Advanced Chest X-Ray Analysis via Transformer-Based Image Descriptors and Cross-Model Attention Mechanism
Lakshita Agarwal, Bindu Verma
TL;DR
The paper addresses automatic generation of chest X-ray descriptions by integrating a Vision Transformer based encoder with cross-modal attention and a GPT-4 decoder. The CrossViT-GPT4 architecture grounds visual features to language, achieving state-of-the-art results on IU and NIH chest X-ray datasets across BLEU, CIDEr, METEOR, and ROUGE-L metrics. By combining robust visual representations with a powerful language model, it improves clinical relevance and description quality while highlighting challenges such as data scarcity and image quality. The approach has potential to streamline radiology reporting and support clinical decision making.
Abstract
The examination of chest X-ray images is a crucial component in detecting various thoracic illnesses.
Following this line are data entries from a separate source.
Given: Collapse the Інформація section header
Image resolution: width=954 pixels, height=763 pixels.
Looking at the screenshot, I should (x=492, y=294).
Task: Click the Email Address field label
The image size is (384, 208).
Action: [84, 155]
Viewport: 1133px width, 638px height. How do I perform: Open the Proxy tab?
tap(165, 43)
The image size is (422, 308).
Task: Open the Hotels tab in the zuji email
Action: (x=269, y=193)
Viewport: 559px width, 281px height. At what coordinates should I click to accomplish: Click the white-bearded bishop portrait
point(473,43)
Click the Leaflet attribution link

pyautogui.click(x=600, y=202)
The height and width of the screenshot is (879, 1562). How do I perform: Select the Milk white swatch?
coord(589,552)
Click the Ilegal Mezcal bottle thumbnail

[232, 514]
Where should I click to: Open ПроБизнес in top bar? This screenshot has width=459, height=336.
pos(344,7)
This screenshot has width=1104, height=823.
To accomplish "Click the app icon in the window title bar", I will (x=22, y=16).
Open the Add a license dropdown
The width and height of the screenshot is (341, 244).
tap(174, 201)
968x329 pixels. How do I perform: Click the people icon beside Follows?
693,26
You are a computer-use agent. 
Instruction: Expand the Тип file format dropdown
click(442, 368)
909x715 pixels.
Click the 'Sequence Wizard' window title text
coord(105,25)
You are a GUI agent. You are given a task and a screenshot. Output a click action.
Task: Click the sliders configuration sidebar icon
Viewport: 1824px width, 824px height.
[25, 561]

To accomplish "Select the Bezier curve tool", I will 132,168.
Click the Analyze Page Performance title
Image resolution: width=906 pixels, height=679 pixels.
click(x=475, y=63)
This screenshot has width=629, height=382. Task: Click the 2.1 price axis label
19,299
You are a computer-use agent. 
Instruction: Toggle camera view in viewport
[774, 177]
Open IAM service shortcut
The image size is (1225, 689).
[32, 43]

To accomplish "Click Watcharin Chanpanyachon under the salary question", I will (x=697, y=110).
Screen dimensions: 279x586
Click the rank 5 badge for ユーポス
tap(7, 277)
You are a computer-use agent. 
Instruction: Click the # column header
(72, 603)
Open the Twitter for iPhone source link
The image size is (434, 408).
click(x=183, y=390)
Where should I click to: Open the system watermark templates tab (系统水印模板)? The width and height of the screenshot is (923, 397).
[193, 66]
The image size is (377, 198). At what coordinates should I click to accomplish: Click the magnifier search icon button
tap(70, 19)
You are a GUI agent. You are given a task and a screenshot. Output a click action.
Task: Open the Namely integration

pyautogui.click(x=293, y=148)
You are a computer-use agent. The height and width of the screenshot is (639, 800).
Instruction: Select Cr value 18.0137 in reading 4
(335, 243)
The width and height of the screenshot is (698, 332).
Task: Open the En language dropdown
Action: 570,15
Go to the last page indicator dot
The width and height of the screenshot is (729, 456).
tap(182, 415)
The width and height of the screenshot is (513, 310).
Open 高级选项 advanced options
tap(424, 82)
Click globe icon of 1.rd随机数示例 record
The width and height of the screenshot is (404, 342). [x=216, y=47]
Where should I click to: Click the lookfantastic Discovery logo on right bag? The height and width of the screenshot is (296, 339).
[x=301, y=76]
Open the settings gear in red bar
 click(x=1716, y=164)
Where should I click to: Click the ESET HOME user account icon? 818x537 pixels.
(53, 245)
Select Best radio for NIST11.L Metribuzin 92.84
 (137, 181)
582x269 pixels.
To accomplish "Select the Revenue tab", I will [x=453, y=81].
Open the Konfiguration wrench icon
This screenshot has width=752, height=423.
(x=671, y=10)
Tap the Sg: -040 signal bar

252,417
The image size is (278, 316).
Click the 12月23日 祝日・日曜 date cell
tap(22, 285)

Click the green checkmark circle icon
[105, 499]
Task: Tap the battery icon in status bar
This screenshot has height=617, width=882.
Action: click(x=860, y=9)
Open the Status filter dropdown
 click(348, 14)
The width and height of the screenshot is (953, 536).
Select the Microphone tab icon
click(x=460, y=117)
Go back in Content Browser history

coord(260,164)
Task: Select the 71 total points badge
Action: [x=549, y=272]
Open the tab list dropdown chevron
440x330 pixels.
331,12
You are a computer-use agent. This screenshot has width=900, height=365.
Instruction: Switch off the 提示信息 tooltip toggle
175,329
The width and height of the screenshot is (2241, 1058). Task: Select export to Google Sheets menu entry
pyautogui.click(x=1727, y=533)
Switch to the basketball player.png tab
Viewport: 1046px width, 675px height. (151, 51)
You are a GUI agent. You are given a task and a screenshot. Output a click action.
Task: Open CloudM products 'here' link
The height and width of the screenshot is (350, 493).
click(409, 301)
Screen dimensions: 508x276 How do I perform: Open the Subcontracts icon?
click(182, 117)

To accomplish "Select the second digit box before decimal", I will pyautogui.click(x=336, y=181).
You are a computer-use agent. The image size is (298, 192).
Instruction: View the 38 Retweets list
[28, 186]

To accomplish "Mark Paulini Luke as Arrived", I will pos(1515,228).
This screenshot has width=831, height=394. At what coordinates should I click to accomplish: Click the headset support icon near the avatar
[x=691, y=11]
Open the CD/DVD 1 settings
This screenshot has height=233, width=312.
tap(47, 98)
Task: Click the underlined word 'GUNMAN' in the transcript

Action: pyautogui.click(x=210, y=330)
This study introduces a new image description generation model that integrates a Vision Transformer (ViT) encoder with cross-modal attention and a GPT-4-based transformer decoder. The ViT captures high-quality visual features from chest X-rays, which are fused with text data through cross-modal attention to improve the accuracy, context, and richness of image descriptions. The GPT-4 decoder transforms these fused features into accurate and relevant captions. The model was tested on the National Institutes of Health (NIH) and Indiana University (IU) Chest X-ray datasets. On the IU dataset, it achieved scores of 0.854 (B-1), 0.883 (CIDEr), 0.759 (METEOR), and 0.712 (ROUGE-L). On the NIH dataset, it achieved the best performance on all metrics: BLEU 1--4 (0.825, 0.788, 0.765, 0.752), CIDEr (0.857), METEOR (0.726), and ROUGE-L (0.705). This framework has the potential to enhance chest X-ray evaluation, assisting radiologists in more precise and efficient diagnosis.